Return exactly, with nothing added, the lines from the one that contains "You are a GUI" through the end of the listing below, pictures excluded.
═══ Listed entries ═══
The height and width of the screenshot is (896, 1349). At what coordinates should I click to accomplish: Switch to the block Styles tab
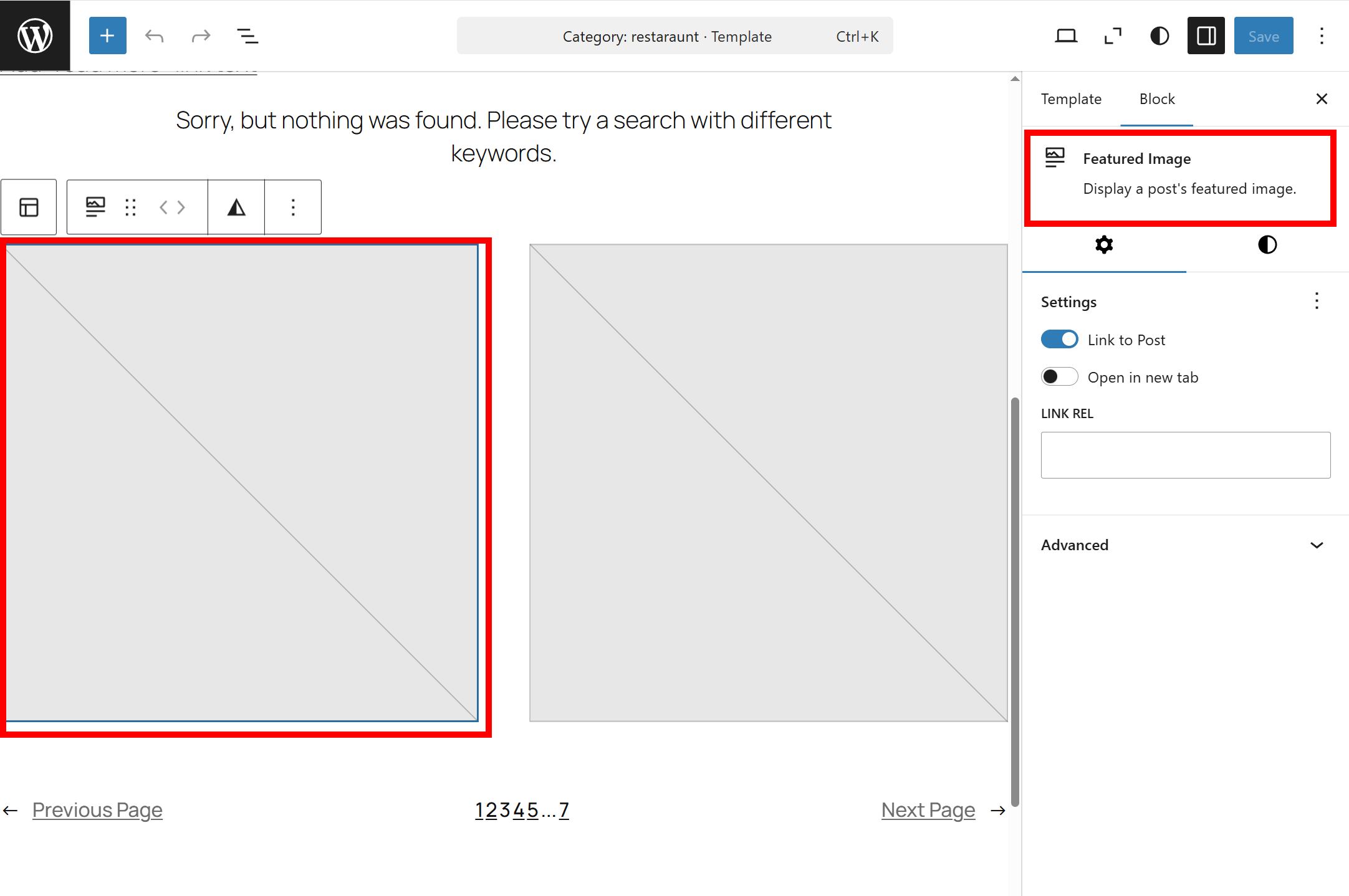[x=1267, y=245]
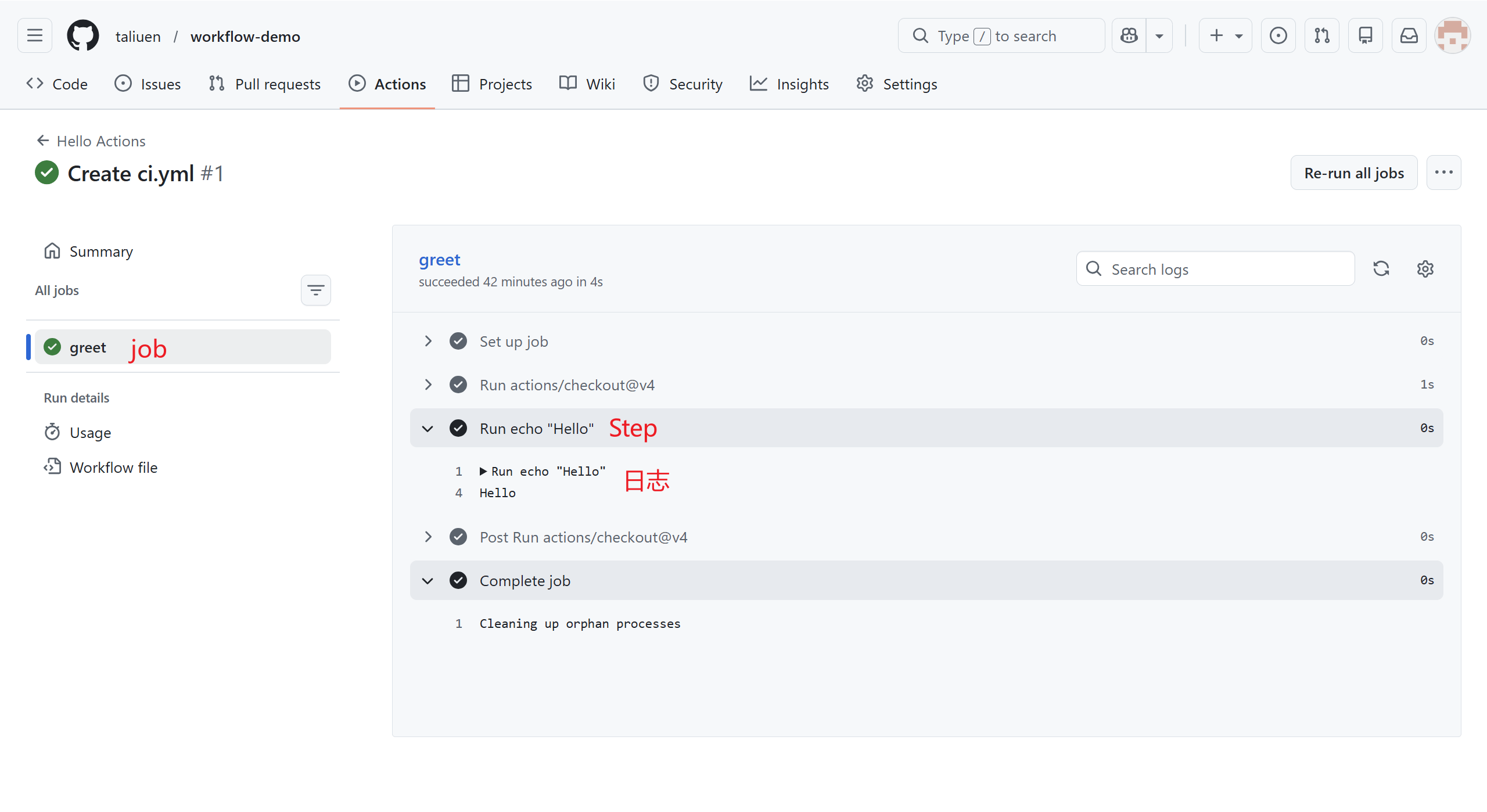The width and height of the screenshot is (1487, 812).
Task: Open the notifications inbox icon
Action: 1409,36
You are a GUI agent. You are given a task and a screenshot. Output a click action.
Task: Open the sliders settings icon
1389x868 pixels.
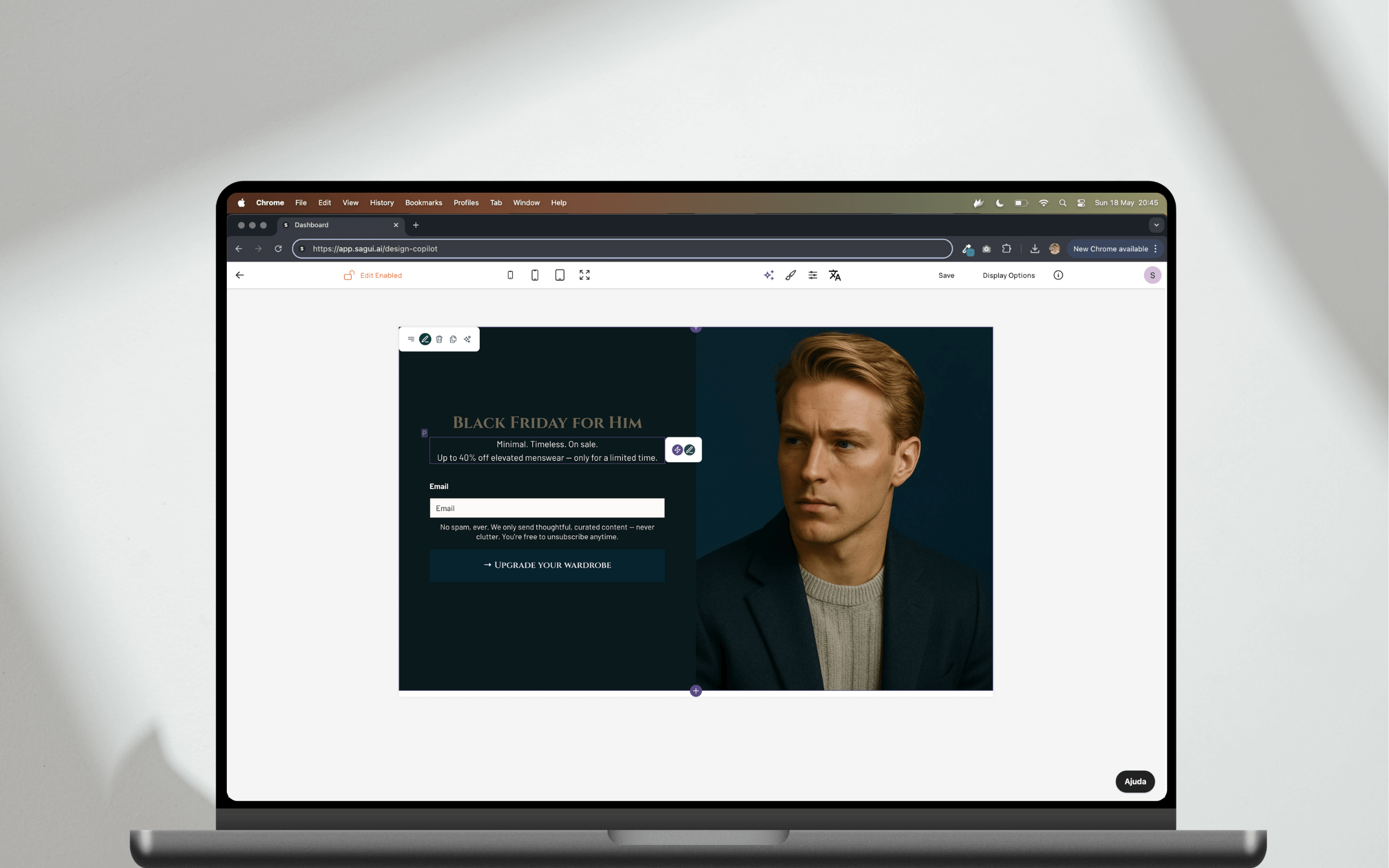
═══
* _Answer for this exercise_
You are a GUI agent. You are given a task and a screenshot. Output a click action.
Task: Open the sliders settings icon
1389x868 pixels.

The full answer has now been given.